Orexin‐expressing neurons in the hypothalamus project throughout the neuraxis and are involved in regulation of the sleep/wake cycle, food intake, and autonomic functions. Here we specifically analyze the anatomical organization of orexin projections to the dorsal vagal complex (DVC) and raphé pallidus and effects on ingestive behavior and autonomic functions of local orexin‐A administration in nonanesthetized rats. Retrograde tracing experiments revealed that as many as 20% of hypothalamic orexin neurons project to the DVC, where they form straight varicose axon profiles, some of which are in close anatomical apposition with tyrosine hydroxylase (TH)‐, glucagon‐like peptide‐1‐, γ‐aminobutyric acid‐, and nitric oxide synthase‐immunoreactive neurons in a nonselective manner.

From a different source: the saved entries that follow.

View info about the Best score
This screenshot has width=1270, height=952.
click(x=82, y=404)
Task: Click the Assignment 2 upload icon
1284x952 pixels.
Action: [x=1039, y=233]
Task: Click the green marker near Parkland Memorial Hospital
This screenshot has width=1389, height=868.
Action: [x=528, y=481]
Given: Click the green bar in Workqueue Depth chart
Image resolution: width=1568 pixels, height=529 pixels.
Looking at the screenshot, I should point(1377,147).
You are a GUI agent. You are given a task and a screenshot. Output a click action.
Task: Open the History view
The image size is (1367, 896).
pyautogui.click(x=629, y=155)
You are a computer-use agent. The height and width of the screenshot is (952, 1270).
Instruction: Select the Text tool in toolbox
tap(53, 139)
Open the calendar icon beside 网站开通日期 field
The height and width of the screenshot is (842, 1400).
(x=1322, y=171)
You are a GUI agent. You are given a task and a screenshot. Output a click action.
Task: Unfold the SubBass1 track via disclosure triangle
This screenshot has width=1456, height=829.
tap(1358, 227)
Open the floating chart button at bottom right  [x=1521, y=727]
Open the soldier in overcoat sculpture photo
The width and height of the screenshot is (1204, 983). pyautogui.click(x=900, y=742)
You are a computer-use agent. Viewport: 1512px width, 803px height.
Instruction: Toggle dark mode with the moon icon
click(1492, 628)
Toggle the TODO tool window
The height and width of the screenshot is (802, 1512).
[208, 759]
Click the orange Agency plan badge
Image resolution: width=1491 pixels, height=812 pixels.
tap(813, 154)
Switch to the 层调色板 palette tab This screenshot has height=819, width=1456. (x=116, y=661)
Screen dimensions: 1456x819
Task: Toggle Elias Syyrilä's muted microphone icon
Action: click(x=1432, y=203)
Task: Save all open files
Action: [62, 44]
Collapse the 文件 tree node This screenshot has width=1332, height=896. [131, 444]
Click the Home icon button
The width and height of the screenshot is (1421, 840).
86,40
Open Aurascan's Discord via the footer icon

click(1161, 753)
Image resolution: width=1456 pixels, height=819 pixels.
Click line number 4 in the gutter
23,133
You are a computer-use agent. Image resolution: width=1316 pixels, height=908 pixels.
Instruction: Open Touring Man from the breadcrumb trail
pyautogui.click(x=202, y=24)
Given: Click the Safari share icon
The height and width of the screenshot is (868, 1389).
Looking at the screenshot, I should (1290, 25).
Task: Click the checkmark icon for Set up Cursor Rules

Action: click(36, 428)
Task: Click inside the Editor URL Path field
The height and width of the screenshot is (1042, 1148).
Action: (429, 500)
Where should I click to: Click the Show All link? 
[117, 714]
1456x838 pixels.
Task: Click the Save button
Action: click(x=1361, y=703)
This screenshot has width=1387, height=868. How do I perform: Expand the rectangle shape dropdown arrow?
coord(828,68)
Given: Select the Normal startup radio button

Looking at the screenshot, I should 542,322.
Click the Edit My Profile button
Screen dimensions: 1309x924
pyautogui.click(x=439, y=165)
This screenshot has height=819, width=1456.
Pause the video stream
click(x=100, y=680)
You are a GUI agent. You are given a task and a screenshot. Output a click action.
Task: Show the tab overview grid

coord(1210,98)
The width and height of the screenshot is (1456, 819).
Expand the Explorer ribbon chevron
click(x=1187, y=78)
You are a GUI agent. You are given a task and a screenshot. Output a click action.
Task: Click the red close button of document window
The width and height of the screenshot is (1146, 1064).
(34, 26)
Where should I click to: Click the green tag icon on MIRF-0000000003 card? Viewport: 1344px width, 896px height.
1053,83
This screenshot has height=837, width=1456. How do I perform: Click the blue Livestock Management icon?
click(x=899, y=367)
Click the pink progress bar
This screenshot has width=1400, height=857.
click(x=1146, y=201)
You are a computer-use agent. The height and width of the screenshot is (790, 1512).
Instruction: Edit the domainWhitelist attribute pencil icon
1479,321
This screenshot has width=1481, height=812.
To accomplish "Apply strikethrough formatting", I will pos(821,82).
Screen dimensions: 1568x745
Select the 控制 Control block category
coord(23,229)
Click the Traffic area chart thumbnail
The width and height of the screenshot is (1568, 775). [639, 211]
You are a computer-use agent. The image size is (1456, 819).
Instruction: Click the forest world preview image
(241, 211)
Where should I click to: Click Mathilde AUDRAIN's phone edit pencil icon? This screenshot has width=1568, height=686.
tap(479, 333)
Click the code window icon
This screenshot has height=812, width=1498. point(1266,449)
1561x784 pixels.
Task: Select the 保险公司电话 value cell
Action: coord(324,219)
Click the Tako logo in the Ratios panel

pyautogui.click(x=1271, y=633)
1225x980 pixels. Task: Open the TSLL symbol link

Similar contacts were frequently observed with neurons of the nucleus of the solitary tract whose activation by gastrointestinal food stimuli was demonstrated by the expression of nuclear c‐Fos immunoreactivity. Orexin‐A administration to the fourth ventricle induced significant Fos‐expression throughout the DVC compared with saline control injections, with about 20–25% of TH‐ir neurons among the stimulated ones. Fourth ventricular orexin injections also significantly stimulated chow and water intake in nonfood‐deprived rats. Direct bilateral injections of orexin into the DVC increased intake of palatable high‐fat pellets. Orexin‐ir fibers also innervated raphé pallidus. Fourth ventricular orexin‐A (1 nmol) activated Fos expression in the raphé pallidus and C1/A1 catecholaminergic neurons in the ventral medulla and increased body temperature, heart rate, and locomotor activity. The results confirm that hypothalamomedullary orexin projections are involved in a variety of physiological functions, including ingestive behavior and sympathetic outflow. J. Comp. Neurol. 485:127–142, 2005.